– Interview by Desi D
- What attracted you to write horror?
BRENDA: Horror, for me, is a way to explore in safety the oddity of what it means to be a woman. Often, it’s unclear the roles we are retrofitted into and often in opposition to actual reality that resides inside.
Trauma is something that each woman has experienced in differing ways, and we try to make sense of it. Horror is, for me, the best medium to express that. We are stepping into the abyss and symbolically cutting out meaning to that which escaped definition or seeks understanding. Naming the monsters is the ultimate power over them. Horror calls us to be creative, and women are fine-tuned to be creators.
- As a writer, how would you describe your muse? And your process?
BRENDA: The Red Monk wrote that, “Anyone who confuses his Mistress for his Muse is in real trouble.” A writer shared that with me once, and so I decided that I would do away with both in a sense.
My stories are driven by research, news, oral tales, and experiences; I suppose if I have a muse, he or she is in a box somewhere hopelessly forgotten under my bed. My process is rigid, I teach during the week, and my weekends are spent writing. I am an introvert and find more pleasure in hours of writing than socializing. I start early, around 5 a.m., and work till at least one in the afternoon, if not longer. I submit regularly and accept the decline notes as a challenge to improve. I read as much as I write in differing genres finding that this helps the process.
- Who has been your biggest inspiration for writing horror? And why?
BRENDA: I have a T-shirt I wear that simply says Nabokov, Kafka, Stephen Graham Jones, if that tells you anything. I also adore the writing of Owl Goingback and Mario Acevedo. I find that I am inspired by my intellectual conversations with Joy Yehle and Adrianne Montoya, both strong in the ways of horror. They, along with Stanley Wiater, helped me think about my graduate research into the topic of women within horror.

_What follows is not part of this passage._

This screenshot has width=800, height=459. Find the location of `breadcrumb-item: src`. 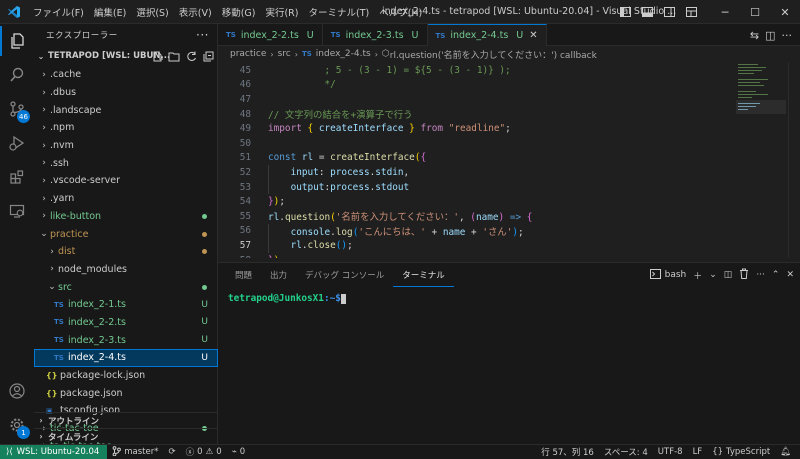

breadcrumb-item: src is located at coordinates (284, 54).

In some ways, however, my biggest inspiration comes from my twin daughters, who have taught me how to be strong and pushed me to do everything possible to pursue writing and education. So, for me, it’s not a who but communities of writers such as Denver Horror Collective and Regis University that inspire me in my work.

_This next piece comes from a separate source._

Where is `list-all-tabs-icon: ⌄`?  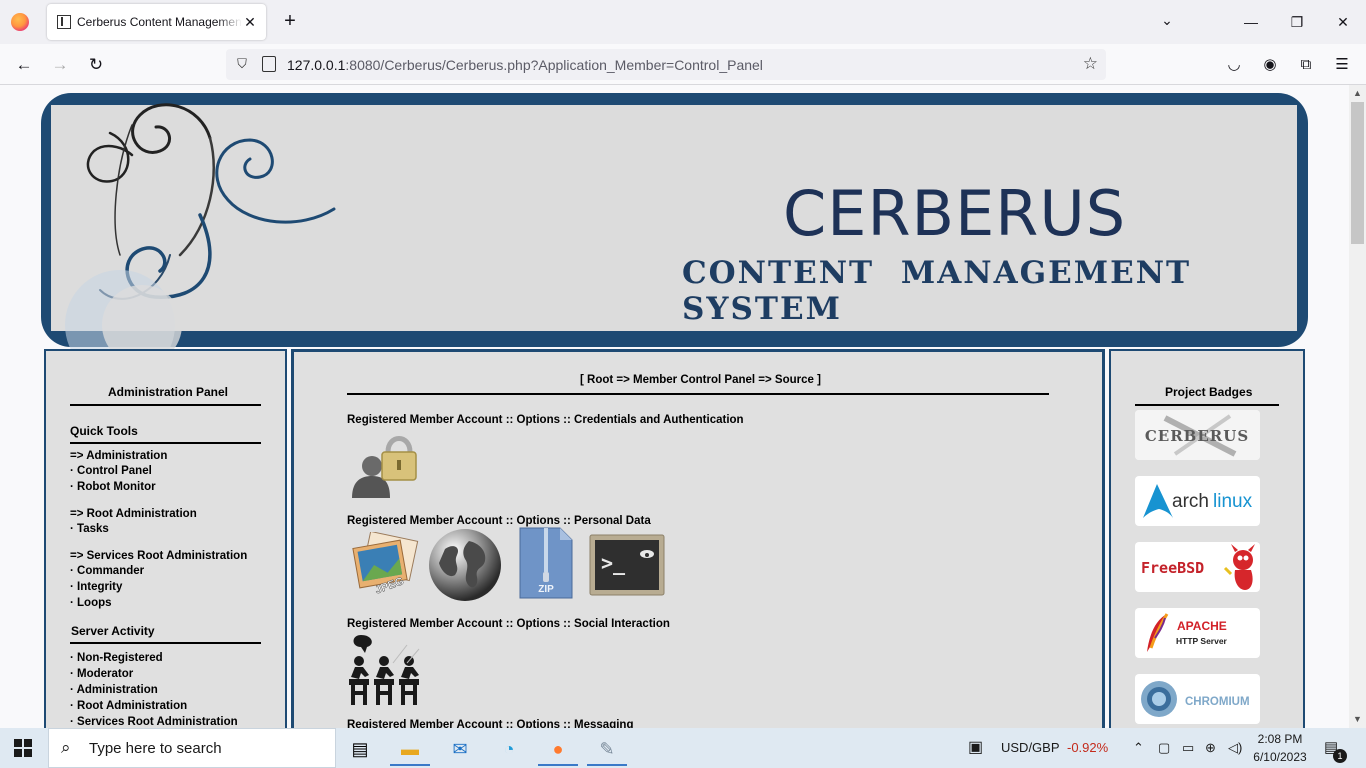
list-all-tabs-icon: ⌄ is located at coordinates (1167, 21).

- What is it about the art of storytelling that excites you? And, of course, what is the next story we can look forward to reading from you?
BRENDA: The art of storytelling is the power of voice. So many are voiceless, and their stories are buried in the news, time, or within. As women, we are not always allowed to speak our truth or are victimized for doing so. The female body endures violence often in silence, so writing is a way to touch the cuts symbolically. I also attempt to give voice to nature that is often ravaged in similar ways to the female vessel.
My “Blood Mountain” story is, of course, in DHC’s CONSUMED: TALES INSPIRED BY THE WENDIGO. And just last week, another story, “Snake Man” came out in TWISTED PULP MAGAZINE. Currently, I am finishing my collection of “Blood Mountain” stories about, which, as it happens, is also my graduate thesis. I will be presenting academic work at the Southwestern Popular/American Culture Convention and Stoker Con this spring. I also have a hybrid novella in final edits, and hope to find a home for my “Blood Mountain” collection when it is defended and finished.